Within the private sector, the slowing pace of hiring was broad and spread out across both the goods and services sectors, very much suggestive of an economy-wide slowdown rather than something being contained to just one or two sectors of the economy. With the private sector accounting for around 85% of all jobs in the US, it will be how the job situation here evolves that will be the key driver of the overall unemployment rate and, by implication, Fed policy. Of course, a key component explaining today’s softer print could be the weather, given that favourable weather conditions were largely seen as the main reason for the boost supplied to jobs growth in the construction, leisure and hospitality sectors last month. As such, an element of unwinding was expected today. But our assertion is that this is not the full story as today’s report very much chimes with the messages being seen in employment surveys conducted by the likes of the NFIB, in the Challenger Report and in official WARN notices, all of which have been pointing to a slowdown in hiring intentions and a pick-up in job layoffs for a while now. The clear conclusion is that the US corporate sector is finally starting to buckle under the weight of the monetary tightening delivered by the Fed, and as stocks of excess cash and cheap loans built up and secured during the pandemic period are exhausted, so the now much higher cost of finance is forcing firms to cut costs, reversing the post-pandemic labour hoarding that had been seen and seeing staffing levels scaled back.

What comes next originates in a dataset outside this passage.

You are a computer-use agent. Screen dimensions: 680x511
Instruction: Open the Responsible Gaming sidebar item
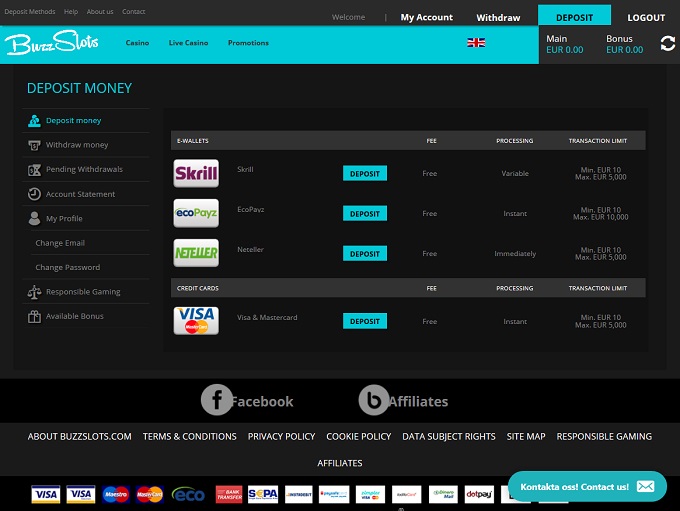(82, 292)
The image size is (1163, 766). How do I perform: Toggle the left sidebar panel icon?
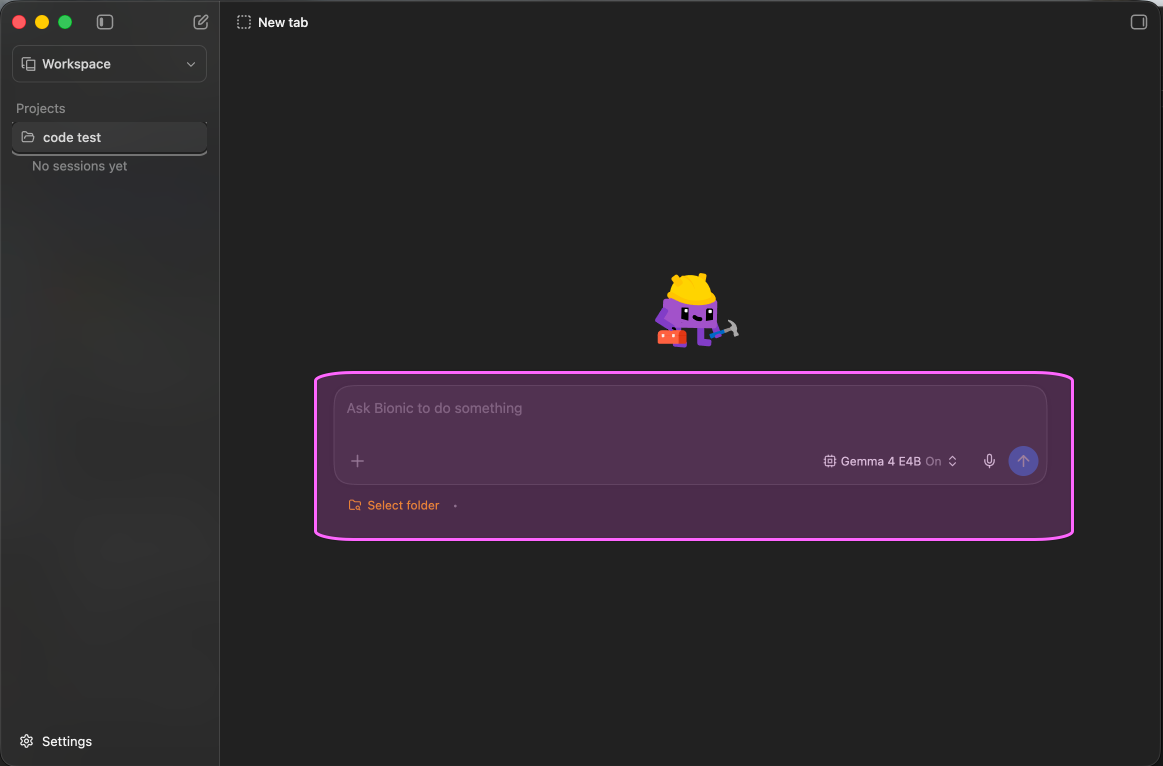(x=105, y=22)
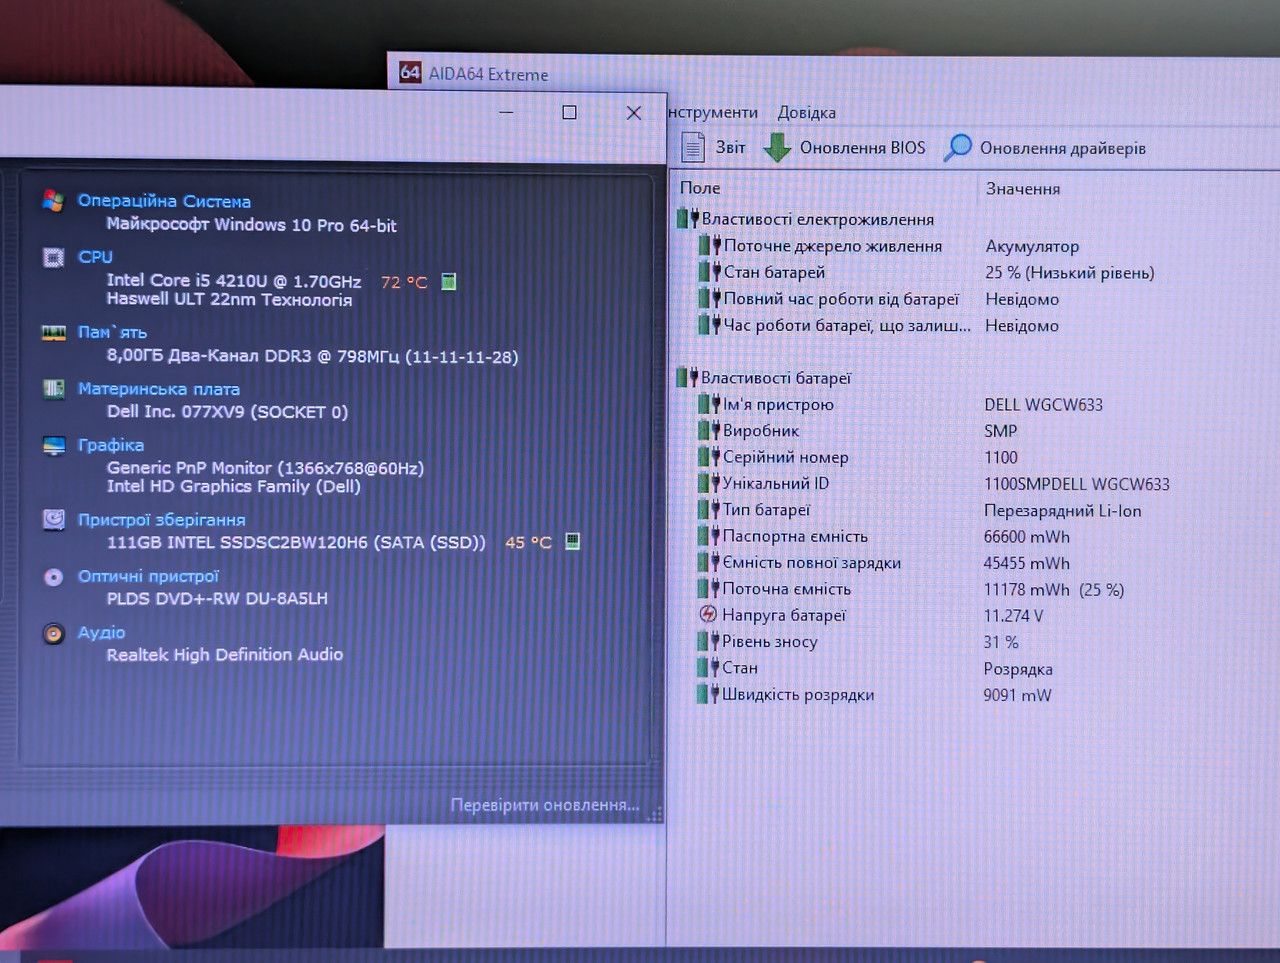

Further adding to this picture of a slowing labour market were the earnings numbers, where the downwards trend in average earnings continued, the annual headline figure falling to 3.9%, its lowest pace of growth since June 2021. And the 0.2% increase in monthly average earnings means wages growth on this measure has now fallen to a level that is in line with a 2% CPI target. Of course, the earnings numbers are typically revised and therefore today’s figures cannot be read with any strong degree of certainty yet. But they do show earnings growth following a similar path to that suggested by the Quits rate, which has now fallen to its lowest level since August 2020 (2.1%) and remains on a downwards trajectory. The Fed will want to see this story confirmed by the ECI numbers before buying into it completely, but privately it will likely be viewing today’s numbers with some satisfaction.

On balance, today’s report does not suggest the message given by Powell this week was wrong, i.e., that an interest rate cut should be expected anytime soon. But it does add weight to the picture he painted, namely that the stronger economic data seen over Q1 can be considered as largely ‘bumps’ in the road on the journey towards a looser monetary policy - and this will reignite market expectations that a first interest rate cut might now be delivered as soon as September.

Although only a single month's data, the Fed will likely view today's employment report as a first real sign that the monetary tightening it has dispensed to date is finally starting to deliver results.